**** STUDY MATERIAL

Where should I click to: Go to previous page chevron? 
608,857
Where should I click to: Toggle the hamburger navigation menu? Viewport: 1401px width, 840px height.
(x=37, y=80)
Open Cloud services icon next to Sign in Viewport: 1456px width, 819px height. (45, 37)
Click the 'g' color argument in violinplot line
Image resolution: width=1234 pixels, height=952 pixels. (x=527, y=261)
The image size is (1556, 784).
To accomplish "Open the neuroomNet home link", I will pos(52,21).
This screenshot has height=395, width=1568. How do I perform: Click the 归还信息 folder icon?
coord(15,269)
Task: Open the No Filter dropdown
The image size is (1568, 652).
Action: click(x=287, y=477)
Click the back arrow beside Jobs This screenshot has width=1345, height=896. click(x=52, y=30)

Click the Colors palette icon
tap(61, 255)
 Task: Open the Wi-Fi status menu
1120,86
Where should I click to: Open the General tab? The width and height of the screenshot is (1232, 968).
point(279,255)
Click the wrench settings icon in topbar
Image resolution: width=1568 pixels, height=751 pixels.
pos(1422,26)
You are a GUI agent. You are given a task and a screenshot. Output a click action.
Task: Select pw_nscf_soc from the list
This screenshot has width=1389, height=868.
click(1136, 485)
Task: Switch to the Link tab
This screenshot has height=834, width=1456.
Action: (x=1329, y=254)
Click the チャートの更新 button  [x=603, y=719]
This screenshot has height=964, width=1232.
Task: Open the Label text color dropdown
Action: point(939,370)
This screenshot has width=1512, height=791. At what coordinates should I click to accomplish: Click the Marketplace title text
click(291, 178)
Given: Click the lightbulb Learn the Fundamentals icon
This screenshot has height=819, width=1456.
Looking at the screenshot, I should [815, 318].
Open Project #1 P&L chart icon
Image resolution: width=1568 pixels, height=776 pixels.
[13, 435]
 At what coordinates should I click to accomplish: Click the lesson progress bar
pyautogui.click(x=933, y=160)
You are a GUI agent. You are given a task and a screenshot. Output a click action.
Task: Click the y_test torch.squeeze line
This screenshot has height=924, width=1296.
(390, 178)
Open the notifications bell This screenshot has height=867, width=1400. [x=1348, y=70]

********

YOUR OBJECTIVE |
In full and without deviation, reproduce the entries above.

WRITTEN RESPONSE |
Where should I click to: Go to previous page chevron? 
608,857
Where should I click to: Toggle the hamburger navigation menu? Viewport: 1401px width, 840px height.
(x=37, y=80)
Open Cloud services icon next to Sign in Viewport: 1456px width, 819px height. (45, 37)
Click the 'g' color argument in violinplot line
Image resolution: width=1234 pixels, height=952 pixels. (x=527, y=261)
The image size is (1556, 784).
To accomplish "Open the neuroomNet home link", I will pos(52,21).
This screenshot has height=395, width=1568. How do I perform: Click the 归还信息 folder icon?
coord(15,269)
Task: Open the No Filter dropdown
The image size is (1568, 652).
Action: click(x=287, y=477)
Click the back arrow beside Jobs This screenshot has width=1345, height=896. click(x=52, y=30)

Click the Colors palette icon
tap(61, 255)
 Task: Open the Wi-Fi status menu
1120,86
Where should I click to: Open the General tab? The width and height of the screenshot is (1232, 968).
point(279,255)
Click the wrench settings icon in topbar
Image resolution: width=1568 pixels, height=751 pixels.
pos(1422,26)
You are a GUI agent. You are given a task and a screenshot. Output a click action.
Task: Select pw_nscf_soc from the list
This screenshot has width=1389, height=868.
click(1136, 485)
Task: Switch to the Link tab
This screenshot has height=834, width=1456.
Action: (x=1329, y=254)
Click the チャートの更新 button  [x=603, y=719]
This screenshot has height=964, width=1232.
Task: Open the Label text color dropdown
Action: point(939,370)
This screenshot has width=1512, height=791. At what coordinates should I click to accomplish: Click the Marketplace title text
click(291, 178)
Given: Click the lightbulb Learn the Fundamentals icon
This screenshot has height=819, width=1456.
Looking at the screenshot, I should [815, 318].
Open Project #1 P&L chart icon
Image resolution: width=1568 pixels, height=776 pixels.
[13, 435]
 At what coordinates should I click to accomplish: Click the lesson progress bar
pyautogui.click(x=933, y=160)
You are a GUI agent. You are given a task and a screenshot. Output a click action.
Task: Click the y_test torch.squeeze line
This screenshot has height=924, width=1296.
(390, 178)
Open the notifications bell This screenshot has height=867, width=1400. [x=1348, y=70]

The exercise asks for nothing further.